[Recorded data]
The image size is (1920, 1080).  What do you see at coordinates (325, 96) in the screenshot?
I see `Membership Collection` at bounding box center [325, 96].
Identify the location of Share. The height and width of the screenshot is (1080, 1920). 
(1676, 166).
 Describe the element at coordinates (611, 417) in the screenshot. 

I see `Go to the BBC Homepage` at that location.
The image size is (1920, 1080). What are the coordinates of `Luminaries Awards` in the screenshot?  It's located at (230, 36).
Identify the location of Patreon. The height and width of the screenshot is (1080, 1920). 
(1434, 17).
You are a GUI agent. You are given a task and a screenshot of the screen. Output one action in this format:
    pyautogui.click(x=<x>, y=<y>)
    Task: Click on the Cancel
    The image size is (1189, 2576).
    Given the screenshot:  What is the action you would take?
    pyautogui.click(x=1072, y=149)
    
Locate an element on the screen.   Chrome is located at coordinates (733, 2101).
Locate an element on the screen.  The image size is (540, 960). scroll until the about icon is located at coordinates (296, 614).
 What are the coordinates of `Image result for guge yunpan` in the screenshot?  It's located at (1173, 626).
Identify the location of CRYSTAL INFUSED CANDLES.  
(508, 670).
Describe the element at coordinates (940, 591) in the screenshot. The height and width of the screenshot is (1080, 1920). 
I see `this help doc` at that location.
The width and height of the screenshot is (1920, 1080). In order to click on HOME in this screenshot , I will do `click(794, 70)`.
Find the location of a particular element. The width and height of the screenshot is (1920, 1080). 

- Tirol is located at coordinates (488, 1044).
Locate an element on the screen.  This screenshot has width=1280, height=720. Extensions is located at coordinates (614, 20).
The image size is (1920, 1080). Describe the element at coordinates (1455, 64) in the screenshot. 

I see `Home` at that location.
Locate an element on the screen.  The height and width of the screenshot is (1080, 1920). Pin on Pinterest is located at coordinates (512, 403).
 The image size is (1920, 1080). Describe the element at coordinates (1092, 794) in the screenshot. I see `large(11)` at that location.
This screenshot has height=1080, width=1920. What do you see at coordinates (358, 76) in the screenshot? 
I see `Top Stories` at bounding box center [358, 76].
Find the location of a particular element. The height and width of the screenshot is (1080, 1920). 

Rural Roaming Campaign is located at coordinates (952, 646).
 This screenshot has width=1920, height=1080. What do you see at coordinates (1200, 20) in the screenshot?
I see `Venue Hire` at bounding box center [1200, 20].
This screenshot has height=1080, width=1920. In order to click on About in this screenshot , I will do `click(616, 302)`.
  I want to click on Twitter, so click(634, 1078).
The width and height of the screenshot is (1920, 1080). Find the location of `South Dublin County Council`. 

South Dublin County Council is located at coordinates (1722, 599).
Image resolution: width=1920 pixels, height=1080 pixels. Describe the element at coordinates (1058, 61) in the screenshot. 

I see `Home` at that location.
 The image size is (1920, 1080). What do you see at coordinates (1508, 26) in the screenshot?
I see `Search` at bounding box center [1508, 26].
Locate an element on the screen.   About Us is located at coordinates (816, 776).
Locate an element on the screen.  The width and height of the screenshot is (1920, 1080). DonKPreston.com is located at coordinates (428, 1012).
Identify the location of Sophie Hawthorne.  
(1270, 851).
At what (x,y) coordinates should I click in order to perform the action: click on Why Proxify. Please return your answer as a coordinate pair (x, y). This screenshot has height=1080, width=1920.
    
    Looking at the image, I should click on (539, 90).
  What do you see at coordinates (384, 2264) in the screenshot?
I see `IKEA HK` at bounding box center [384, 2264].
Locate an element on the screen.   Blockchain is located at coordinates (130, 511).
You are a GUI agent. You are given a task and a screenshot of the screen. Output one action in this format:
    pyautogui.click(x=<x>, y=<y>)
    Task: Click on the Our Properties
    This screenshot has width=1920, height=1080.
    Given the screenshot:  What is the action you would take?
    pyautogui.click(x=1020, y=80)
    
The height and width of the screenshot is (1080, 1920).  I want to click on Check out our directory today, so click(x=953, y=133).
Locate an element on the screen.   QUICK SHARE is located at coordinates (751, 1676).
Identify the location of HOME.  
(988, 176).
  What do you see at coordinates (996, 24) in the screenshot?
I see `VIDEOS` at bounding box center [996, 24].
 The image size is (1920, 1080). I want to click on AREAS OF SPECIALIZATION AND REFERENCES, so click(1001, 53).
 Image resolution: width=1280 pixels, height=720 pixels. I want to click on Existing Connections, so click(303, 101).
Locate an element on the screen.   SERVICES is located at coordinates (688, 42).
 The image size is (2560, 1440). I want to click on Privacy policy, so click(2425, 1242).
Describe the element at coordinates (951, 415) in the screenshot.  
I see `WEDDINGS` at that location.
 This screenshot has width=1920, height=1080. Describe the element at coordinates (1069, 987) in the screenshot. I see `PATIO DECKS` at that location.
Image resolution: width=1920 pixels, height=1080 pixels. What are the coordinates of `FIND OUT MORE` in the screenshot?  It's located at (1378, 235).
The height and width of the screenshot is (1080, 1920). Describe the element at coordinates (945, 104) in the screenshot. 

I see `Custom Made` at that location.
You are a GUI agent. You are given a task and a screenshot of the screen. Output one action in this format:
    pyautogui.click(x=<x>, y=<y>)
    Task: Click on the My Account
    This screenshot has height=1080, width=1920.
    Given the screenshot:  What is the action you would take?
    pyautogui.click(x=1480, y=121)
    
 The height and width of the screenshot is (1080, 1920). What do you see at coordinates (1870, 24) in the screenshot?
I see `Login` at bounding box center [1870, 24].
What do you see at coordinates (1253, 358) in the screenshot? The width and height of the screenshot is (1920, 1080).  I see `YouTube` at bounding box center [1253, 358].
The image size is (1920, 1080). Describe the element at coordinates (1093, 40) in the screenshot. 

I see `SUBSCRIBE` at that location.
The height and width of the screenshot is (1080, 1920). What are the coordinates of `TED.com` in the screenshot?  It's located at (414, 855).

◆ TO BE DONE ◆
Rewrite the entries above, swapping every "Identify the location of" for "Find the position of" and leaving everything else unchanged.

◆ COMPLETED TASK ◆
The image size is (1920, 1080).  What do you see at coordinates (325, 96) in the screenshot?
I see `Membership Collection` at bounding box center [325, 96].
Find the position of Share. The height and width of the screenshot is (1080, 1920). 
(1676, 166).
 Describe the element at coordinates (611, 417) in the screenshot. 

I see `Go to the BBC Homepage` at that location.
The image size is (1920, 1080). What are the coordinates of `Luminaries Awards` in the screenshot?  It's located at (230, 36).
Find the position of Patreon. The height and width of the screenshot is (1080, 1920). 
(1434, 17).
You are a GUI agent. You are given a task and a screenshot of the screen. Output one action in this format:
    pyautogui.click(x=<x>, y=<y>)
    Task: Click on the Cancel
    The image size is (1189, 2576).
    Given the screenshot:  What is the action you would take?
    pyautogui.click(x=1072, y=149)
    
Locate an element on the screen.   Chrome is located at coordinates (733, 2101).
Locate an element on the screen.  The image size is (540, 960). scroll until the about icon is located at coordinates (296, 614).
 What are the coordinates of `Image result for guge yunpan` in the screenshot?  It's located at (1173, 626).
Find the position of CRYSTAL INFUSED CANDLES.  
(508, 670).
Describe the element at coordinates (940, 591) in the screenshot. The height and width of the screenshot is (1080, 1920). 
I see `this help doc` at that location.
The width and height of the screenshot is (1920, 1080). In order to click on HOME in this screenshot , I will do `click(794, 70)`.
Find the location of a particular element. The width and height of the screenshot is (1920, 1080). 

- Tirol is located at coordinates (488, 1044).
Locate an element on the screen.  This screenshot has width=1280, height=720. Extensions is located at coordinates (614, 20).
The image size is (1920, 1080). Describe the element at coordinates (1455, 64) in the screenshot. 

I see `Home` at that location.
Locate an element on the screen.  The height and width of the screenshot is (1080, 1920). Pin on Pinterest is located at coordinates (512, 403).
 The image size is (1920, 1080). Describe the element at coordinates (1092, 794) in the screenshot. I see `large(11)` at that location.
This screenshot has height=1080, width=1920. What do you see at coordinates (358, 76) in the screenshot? 
I see `Top Stories` at bounding box center [358, 76].
Find the location of a particular element. The height and width of the screenshot is (1080, 1920). 

Rural Roaming Campaign is located at coordinates (952, 646).
 This screenshot has width=1920, height=1080. What do you see at coordinates (1200, 20) in the screenshot?
I see `Venue Hire` at bounding box center [1200, 20].
This screenshot has height=1080, width=1920. In order to click on About in this screenshot , I will do `click(616, 302)`.
  I want to click on Twitter, so click(634, 1078).
The width and height of the screenshot is (1920, 1080). Find the location of `South Dublin County Council`. 

South Dublin County Council is located at coordinates (1722, 599).
Image resolution: width=1920 pixels, height=1080 pixels. Describe the element at coordinates (1058, 61) in the screenshot. 

I see `Home` at that location.
 The image size is (1920, 1080). What do you see at coordinates (1508, 26) in the screenshot?
I see `Search` at bounding box center [1508, 26].
Locate an element on the screen.   About Us is located at coordinates (816, 776).
Locate an element on the screen.  The width and height of the screenshot is (1920, 1080). DonKPreston.com is located at coordinates (428, 1012).
Find the position of Sophie Hawthorne.  
(1270, 851).
At what (x,y) coordinates should I click in order to perform the action: click on Why Proxify. Please return your answer as a coordinate pair (x, y). This screenshot has height=1080, width=1920.
    
    Looking at the image, I should click on (539, 90).
  What do you see at coordinates (384, 2264) in the screenshot?
I see `IKEA HK` at bounding box center [384, 2264].
Locate an element on the screen.   Blockchain is located at coordinates (130, 511).
You are a GUI agent. You are given a task and a screenshot of the screen. Output one action in this format:
    pyautogui.click(x=<x>, y=<y>)
    Task: Click on the Our Properties
    This screenshot has width=1920, height=1080.
    Given the screenshot:  What is the action you would take?
    pyautogui.click(x=1020, y=80)
    
The height and width of the screenshot is (1080, 1920).  I want to click on Check out our directory today, so click(x=953, y=133).
Locate an element on the screen.   QUICK SHARE is located at coordinates (751, 1676).
Find the position of HOME.  
(988, 176).
  What do you see at coordinates (996, 24) in the screenshot?
I see `VIDEOS` at bounding box center [996, 24].
 The image size is (1920, 1080). I want to click on AREAS OF SPECIALIZATION AND REFERENCES, so click(1001, 53).
 Image resolution: width=1280 pixels, height=720 pixels. I want to click on Existing Connections, so click(303, 101).
Locate an element on the screen.   SERVICES is located at coordinates (688, 42).
 The image size is (2560, 1440). I want to click on Privacy policy, so click(2425, 1242).
Describe the element at coordinates (951, 415) in the screenshot.  
I see `WEDDINGS` at that location.
 This screenshot has width=1920, height=1080. Describe the element at coordinates (1069, 987) in the screenshot. I see `PATIO DECKS` at that location.
Image resolution: width=1920 pixels, height=1080 pixels. What are the coordinates of `FIND OUT MORE` in the screenshot?  It's located at (1378, 235).
The height and width of the screenshot is (1080, 1920). Describe the element at coordinates (945, 104) in the screenshot. 

I see `Custom Made` at that location.
You are a GUI agent. You are given a task and a screenshot of the screen. Output one action in this format:
    pyautogui.click(x=<x>, y=<y>)
    Task: Click on the My Account
    This screenshot has height=1080, width=1920.
    Given the screenshot:  What is the action you would take?
    pyautogui.click(x=1480, y=121)
    
 The height and width of the screenshot is (1080, 1920). What do you see at coordinates (1870, 24) in the screenshot?
I see `Login` at bounding box center [1870, 24].
What do you see at coordinates (1253, 358) in the screenshot? The width and height of the screenshot is (1920, 1080).  I see `YouTube` at bounding box center [1253, 358].
The image size is (1920, 1080). Describe the element at coordinates (1093, 40) in the screenshot. 

I see `SUBSCRIBE` at that location.
The height and width of the screenshot is (1080, 1920). What are the coordinates of `TED.com` in the screenshot?  It's located at (414, 855).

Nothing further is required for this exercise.